Over the past few weeks we have seen the power of storytelling play out in one of the largest stages for women that we have ever seen. The Kavanagh hearing allowed each party to tell their story in a historical setting like no other, but the stories that captured our attention, the stories that had the most impact, the ones that moved and changed people’s hearts and minds in that hearing, across the country and perhaps the world, were told in an elevator. These voices rising without faces even shown, but sharing their stories of pain, memories, and trauma visibly changed the tide for the hearing and the world. Personal stories that perhaps were one of the most beautiful examples I have ever witnessed of activism through storytelling.
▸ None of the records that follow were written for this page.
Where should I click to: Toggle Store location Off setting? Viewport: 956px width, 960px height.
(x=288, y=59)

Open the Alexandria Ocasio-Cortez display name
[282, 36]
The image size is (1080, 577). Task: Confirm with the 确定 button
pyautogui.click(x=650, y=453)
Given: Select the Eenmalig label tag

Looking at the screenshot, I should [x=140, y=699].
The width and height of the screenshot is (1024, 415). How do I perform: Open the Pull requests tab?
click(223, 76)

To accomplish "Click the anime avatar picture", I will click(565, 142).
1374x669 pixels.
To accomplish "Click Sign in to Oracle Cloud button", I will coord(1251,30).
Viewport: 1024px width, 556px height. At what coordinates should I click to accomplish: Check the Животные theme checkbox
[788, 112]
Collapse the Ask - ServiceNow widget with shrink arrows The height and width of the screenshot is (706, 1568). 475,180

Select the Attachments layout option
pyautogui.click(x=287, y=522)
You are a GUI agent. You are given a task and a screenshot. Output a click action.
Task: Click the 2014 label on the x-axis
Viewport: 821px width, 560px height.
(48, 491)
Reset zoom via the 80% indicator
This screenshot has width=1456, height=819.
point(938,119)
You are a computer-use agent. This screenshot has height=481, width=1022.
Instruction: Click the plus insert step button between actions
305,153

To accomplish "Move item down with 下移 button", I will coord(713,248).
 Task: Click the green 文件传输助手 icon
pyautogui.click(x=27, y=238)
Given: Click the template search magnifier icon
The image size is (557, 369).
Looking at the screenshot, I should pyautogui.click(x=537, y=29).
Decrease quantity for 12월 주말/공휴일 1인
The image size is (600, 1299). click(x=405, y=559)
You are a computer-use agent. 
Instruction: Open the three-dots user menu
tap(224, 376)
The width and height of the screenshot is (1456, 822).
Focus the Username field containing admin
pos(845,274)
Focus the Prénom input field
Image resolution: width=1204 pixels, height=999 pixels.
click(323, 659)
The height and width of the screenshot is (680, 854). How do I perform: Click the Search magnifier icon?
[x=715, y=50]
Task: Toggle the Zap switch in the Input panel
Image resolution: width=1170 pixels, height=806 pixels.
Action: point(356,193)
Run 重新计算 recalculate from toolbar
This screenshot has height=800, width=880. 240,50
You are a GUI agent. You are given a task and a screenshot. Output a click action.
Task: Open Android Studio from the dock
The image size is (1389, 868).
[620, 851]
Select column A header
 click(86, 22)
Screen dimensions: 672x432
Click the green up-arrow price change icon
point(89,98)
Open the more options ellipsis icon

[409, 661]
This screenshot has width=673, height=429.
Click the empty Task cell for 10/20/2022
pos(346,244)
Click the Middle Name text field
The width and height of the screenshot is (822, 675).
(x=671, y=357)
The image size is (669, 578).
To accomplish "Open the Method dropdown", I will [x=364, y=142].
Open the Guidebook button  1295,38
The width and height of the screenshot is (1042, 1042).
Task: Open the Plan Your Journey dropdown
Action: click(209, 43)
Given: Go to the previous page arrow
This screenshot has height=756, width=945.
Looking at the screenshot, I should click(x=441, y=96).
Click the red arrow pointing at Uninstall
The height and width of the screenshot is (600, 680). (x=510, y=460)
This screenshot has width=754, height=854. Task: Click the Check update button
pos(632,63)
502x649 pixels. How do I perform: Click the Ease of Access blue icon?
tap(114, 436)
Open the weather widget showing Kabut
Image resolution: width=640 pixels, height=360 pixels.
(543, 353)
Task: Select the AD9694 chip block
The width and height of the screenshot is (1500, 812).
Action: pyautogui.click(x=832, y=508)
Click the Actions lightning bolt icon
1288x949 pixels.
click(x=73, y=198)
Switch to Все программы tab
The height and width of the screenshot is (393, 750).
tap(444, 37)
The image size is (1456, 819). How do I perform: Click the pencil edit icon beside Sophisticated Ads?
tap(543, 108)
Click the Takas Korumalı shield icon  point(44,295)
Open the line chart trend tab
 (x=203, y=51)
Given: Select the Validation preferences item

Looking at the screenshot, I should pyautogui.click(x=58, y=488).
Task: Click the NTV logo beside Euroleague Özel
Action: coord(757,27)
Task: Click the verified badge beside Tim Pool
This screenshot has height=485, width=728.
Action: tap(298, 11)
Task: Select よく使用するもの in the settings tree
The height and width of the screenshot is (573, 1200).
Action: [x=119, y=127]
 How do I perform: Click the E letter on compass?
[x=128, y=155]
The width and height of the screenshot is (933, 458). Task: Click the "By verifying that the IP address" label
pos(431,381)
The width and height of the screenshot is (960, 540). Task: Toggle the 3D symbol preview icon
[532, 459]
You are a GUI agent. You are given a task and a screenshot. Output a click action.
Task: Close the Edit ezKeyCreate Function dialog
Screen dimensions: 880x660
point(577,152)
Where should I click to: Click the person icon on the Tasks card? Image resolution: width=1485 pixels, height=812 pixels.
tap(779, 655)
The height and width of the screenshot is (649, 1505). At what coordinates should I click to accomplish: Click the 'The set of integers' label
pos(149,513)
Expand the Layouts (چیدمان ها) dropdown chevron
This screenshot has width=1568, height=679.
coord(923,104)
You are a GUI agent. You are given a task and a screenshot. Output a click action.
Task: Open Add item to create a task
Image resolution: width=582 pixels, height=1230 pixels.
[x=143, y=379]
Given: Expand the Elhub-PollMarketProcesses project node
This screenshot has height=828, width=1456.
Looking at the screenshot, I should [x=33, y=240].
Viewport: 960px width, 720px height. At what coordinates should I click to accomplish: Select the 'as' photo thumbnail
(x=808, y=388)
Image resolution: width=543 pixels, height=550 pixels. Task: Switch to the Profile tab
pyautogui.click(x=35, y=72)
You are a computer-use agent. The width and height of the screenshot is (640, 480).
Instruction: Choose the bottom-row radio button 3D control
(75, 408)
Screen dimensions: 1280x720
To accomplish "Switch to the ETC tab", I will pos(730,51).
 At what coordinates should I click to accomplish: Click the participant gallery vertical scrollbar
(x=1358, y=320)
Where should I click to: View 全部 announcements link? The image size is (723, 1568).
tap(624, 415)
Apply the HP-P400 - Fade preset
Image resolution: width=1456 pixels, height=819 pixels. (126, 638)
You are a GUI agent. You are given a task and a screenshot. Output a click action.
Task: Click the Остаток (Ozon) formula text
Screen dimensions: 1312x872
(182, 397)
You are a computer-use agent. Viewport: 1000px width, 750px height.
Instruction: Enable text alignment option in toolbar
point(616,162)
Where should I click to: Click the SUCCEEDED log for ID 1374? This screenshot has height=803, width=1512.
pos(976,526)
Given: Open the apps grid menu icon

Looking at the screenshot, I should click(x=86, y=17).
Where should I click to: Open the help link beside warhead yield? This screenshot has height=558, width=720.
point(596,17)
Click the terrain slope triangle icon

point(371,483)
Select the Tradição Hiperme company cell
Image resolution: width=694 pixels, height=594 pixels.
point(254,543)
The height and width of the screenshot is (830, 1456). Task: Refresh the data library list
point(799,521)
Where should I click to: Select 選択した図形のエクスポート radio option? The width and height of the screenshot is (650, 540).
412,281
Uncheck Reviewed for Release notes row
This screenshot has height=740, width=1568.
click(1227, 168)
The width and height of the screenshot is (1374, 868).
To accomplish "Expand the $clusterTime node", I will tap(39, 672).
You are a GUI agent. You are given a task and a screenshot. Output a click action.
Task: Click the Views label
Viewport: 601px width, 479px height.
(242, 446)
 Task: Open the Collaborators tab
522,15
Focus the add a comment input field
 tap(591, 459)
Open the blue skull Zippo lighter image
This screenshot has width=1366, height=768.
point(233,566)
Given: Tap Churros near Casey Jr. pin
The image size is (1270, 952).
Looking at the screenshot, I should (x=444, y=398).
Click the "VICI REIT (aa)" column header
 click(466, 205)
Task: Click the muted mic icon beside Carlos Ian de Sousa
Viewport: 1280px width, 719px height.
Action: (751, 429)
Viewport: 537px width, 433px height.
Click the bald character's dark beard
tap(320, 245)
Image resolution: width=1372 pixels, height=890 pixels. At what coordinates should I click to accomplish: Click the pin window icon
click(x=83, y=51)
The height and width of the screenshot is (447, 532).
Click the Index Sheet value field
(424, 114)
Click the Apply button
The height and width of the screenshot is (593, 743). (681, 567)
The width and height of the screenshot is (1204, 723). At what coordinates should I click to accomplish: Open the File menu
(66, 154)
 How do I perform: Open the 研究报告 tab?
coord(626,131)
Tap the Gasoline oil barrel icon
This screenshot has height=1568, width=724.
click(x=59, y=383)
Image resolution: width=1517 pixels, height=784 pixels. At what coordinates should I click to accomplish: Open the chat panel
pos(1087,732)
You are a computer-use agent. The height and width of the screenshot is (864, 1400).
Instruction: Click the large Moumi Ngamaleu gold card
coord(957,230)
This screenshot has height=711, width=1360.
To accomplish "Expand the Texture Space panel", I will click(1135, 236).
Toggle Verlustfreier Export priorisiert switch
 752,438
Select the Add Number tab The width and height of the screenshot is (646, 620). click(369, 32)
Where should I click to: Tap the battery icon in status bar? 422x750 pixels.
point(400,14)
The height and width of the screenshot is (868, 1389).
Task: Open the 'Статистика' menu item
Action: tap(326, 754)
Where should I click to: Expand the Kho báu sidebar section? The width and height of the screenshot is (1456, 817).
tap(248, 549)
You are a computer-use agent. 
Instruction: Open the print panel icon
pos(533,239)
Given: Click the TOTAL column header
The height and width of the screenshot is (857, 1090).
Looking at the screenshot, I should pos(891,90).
Women’s storytelling.
The Science Behind Storytelling
Stories allow connection with others, across gender, age and race. There is an actual psychological/biological production of oxytocin in our brains that creates empathy when we feel a connection to another living being. This is important for changing biases and challenging stereotypes of women, especially in settings historically dominated by men, like the field of nonprofit arts.
Storytelling as Self Affirmation
Writing therapy has been long used by psychologists and social workers for emotional release, grief or loss, and trauma recovery. Capturing your own personal stories through journaling or other means helps you to understand yourself better, through activating your life experiences, past traumas, and celebration of amazing life moments. This practice strengthens us, calms us, inspires us, and heals us. Buy a journal, write, listen to yourself, express yourself—the better you know yourself, the more you will find strength in your leadership. It will manifest in you through writing, in the form of confidence, self-realization, and self-love.
Stories as a Management Resource
Storytelling can be used as an important tool to help you show vulnerability and empathy, which helps develop personal credibility—an essential aspect of leadership. It can strengthen relationships with your employees, your funders, and your constituents or members. It is one of the most effective ways to share visioning and goals. For example, the mission of my organization Alternate ROOTS is to “support the creation and presentation of original art that is rooted in communities of place, tradition, or spirit. We are a group of artists and cultural organizers based in the South creating a better world together. As Alternate ROOTS, we call for social and economic justice and are working to dismantle all forms of oppression—everywhere.”
While that statement is incredibly powerful, it becomes stronger by tying it to my personal stories of oppression—whether it’s my parents’ illegal bi-racial marriage in 1958, and my birth in and of itself being a form of activism from the womb; or barriers I encountered as an Afro Latina ballet dancer in a Eurocentric artform. Those become the stories that people will remember, and those stories make you, as a woman leader, reflect how you are deeply connected to the work.
Storytelling is one of your greatest tools and resources as a woman leader. It has the ability to influence and inspire others to take action, just like we have seen across news stations in recent weeks. Never forget: your story can transform your life, change the lives of others, and your story can change the world.